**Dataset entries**
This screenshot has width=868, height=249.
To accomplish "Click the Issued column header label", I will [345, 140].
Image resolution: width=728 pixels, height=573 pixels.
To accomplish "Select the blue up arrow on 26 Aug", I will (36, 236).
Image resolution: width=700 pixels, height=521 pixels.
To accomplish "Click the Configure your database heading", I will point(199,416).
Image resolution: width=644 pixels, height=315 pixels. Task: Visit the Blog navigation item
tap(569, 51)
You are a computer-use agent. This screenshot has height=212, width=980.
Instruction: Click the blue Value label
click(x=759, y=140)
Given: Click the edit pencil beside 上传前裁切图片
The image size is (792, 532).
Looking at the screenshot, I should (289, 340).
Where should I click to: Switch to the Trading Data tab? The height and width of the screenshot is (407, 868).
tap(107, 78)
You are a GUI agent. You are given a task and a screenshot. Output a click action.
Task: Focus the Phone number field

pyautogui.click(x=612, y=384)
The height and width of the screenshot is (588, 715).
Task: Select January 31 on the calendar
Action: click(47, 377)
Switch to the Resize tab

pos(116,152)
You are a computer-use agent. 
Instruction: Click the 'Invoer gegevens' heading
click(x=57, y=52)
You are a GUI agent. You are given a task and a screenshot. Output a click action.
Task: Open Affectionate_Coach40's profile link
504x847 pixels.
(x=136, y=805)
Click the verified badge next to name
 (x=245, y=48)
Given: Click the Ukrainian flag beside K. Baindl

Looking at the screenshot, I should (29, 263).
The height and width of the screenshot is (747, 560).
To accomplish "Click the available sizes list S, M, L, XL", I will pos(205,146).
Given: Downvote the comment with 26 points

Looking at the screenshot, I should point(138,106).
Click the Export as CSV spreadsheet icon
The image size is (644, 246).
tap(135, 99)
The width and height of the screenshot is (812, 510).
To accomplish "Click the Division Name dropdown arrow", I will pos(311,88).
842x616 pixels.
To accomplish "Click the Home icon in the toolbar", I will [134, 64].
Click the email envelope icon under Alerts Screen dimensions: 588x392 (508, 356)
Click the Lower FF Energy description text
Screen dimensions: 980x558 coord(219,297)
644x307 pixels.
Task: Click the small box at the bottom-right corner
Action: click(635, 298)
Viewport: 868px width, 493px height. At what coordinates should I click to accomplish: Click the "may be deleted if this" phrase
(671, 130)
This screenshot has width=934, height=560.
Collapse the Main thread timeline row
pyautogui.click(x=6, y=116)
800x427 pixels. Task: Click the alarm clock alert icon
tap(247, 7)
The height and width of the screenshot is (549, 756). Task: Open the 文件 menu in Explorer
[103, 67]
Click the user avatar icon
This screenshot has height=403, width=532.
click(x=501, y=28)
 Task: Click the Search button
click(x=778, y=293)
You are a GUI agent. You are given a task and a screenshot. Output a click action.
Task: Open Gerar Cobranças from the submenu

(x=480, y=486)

**Action item**
Only one thing is wanted in reply: the number of lines in the entries that hold the string "computer".

**Your solution**
2